Supplied records below:
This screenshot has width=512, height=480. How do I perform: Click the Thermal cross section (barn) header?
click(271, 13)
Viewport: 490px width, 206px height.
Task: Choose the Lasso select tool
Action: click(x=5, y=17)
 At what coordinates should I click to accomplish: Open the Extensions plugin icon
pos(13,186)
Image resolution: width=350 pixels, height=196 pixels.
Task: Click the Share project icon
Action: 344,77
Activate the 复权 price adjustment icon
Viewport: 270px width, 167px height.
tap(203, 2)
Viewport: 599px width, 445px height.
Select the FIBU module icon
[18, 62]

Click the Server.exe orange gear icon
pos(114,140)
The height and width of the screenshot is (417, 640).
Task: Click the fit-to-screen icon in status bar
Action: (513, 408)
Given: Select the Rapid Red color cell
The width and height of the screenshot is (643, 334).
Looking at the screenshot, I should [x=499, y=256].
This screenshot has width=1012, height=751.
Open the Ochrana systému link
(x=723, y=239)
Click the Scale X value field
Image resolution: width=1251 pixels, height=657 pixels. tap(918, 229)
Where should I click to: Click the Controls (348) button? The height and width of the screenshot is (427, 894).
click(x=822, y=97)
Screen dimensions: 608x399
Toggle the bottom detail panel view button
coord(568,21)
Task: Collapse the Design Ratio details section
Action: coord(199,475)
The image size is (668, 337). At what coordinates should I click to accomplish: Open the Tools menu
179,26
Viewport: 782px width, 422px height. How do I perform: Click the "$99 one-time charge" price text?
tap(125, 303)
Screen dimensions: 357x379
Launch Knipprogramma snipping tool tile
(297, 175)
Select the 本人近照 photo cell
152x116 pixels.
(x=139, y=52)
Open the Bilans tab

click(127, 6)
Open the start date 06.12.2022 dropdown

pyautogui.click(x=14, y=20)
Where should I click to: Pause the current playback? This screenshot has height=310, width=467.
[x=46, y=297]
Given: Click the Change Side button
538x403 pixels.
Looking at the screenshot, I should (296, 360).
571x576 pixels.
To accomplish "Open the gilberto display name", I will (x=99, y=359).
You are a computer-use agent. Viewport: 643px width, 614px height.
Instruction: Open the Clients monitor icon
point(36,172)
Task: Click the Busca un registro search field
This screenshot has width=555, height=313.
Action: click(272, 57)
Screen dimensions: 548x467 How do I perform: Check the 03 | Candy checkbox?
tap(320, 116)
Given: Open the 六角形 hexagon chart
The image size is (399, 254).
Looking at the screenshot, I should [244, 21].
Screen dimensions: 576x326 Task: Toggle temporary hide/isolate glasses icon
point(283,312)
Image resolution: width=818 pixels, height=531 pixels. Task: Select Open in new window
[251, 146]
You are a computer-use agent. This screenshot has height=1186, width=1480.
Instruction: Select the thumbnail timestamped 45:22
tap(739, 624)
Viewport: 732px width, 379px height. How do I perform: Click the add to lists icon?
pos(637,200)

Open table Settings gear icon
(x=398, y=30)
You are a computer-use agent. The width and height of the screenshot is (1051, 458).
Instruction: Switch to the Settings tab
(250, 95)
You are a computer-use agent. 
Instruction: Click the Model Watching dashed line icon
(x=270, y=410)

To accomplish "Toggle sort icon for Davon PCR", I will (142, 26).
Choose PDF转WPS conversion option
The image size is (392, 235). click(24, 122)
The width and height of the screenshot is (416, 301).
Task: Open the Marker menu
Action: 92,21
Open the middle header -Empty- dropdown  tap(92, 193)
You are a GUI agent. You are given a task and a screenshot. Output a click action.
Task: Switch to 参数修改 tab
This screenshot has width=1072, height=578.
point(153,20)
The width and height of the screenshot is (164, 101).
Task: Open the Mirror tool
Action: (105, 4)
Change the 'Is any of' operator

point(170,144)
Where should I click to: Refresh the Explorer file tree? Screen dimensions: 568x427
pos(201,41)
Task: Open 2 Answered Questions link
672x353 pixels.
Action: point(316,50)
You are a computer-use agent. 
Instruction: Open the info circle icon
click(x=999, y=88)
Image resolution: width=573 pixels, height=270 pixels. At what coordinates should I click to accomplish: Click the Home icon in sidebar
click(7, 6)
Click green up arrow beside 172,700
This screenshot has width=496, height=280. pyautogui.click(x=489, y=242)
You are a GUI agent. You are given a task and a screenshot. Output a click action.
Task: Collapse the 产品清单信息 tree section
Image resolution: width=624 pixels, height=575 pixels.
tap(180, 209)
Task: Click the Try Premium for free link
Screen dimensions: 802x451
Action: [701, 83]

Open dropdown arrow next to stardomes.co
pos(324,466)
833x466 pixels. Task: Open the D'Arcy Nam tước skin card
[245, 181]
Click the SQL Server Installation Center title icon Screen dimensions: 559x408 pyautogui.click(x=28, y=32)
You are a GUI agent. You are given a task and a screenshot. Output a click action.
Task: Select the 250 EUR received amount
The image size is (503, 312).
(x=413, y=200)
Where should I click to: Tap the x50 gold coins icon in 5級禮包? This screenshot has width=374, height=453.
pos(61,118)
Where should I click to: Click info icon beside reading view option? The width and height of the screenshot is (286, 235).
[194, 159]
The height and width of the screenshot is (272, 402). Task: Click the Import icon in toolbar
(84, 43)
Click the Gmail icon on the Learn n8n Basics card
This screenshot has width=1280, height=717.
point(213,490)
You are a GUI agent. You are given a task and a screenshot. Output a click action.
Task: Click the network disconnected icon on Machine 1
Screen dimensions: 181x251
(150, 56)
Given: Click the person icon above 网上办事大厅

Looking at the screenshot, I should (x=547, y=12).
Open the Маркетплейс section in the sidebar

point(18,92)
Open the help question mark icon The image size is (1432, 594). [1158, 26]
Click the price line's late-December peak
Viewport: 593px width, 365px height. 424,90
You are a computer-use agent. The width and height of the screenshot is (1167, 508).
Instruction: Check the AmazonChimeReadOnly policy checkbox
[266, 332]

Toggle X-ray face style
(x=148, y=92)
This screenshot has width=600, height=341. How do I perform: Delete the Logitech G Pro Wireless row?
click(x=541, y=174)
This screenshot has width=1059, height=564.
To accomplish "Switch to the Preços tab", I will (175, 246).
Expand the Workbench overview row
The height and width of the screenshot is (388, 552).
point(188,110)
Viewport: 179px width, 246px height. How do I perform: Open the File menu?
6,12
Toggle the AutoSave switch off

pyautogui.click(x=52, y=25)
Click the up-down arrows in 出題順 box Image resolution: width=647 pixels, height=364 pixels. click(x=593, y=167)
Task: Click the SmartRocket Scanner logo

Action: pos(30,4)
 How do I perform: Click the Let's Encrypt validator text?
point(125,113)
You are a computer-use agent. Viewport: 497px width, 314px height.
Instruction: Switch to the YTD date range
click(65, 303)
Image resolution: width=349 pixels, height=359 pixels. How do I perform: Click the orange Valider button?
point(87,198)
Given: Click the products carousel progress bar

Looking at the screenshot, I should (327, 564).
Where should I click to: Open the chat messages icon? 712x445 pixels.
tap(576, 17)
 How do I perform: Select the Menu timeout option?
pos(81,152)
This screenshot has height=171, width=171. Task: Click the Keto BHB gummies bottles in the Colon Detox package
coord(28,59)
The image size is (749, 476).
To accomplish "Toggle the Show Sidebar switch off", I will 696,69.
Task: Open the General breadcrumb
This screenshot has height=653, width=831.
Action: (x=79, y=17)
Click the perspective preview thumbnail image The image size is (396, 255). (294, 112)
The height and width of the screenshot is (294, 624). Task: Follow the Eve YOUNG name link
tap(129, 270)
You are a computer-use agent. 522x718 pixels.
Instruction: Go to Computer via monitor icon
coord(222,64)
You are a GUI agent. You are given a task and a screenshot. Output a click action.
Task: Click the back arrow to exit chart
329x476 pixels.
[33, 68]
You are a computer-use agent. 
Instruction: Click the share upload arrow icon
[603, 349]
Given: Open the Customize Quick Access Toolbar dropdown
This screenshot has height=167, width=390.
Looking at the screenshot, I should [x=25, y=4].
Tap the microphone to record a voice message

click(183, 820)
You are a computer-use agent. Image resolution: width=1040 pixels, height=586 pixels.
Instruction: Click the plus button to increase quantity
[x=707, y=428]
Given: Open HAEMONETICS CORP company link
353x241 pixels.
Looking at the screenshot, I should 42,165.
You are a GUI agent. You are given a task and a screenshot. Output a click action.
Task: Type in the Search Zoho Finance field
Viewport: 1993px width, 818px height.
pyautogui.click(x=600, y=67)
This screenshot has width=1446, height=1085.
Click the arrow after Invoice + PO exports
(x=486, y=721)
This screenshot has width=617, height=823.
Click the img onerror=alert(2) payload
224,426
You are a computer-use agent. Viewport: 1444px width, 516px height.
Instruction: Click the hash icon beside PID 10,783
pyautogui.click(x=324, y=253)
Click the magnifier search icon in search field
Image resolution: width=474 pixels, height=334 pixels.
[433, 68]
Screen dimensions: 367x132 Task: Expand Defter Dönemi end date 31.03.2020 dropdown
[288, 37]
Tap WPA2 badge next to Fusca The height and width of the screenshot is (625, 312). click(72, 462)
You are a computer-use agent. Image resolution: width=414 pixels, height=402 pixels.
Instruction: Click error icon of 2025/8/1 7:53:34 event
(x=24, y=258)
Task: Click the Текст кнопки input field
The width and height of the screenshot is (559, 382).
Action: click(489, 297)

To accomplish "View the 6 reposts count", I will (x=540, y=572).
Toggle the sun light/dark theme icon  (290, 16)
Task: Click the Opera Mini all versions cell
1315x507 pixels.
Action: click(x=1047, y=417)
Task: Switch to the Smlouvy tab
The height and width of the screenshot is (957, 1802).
End of Supplied records.
What the exercise asks - Leaving out every line before the one with "The width and height of the screenshot is (559, 382).", print the rest of the listing above exactly, through its final line.

Task response -
The width and height of the screenshot is (559, 382).
Action: click(489, 297)

To accomplish "View the 6 reposts count", I will (x=540, y=572).
Toggle the sun light/dark theme icon  (290, 16)
Task: Click the Opera Mini all versions cell
1315x507 pixels.
Action: click(x=1047, y=417)
Task: Switch to the Smlouvy tab
The height and width of the screenshot is (957, 1802).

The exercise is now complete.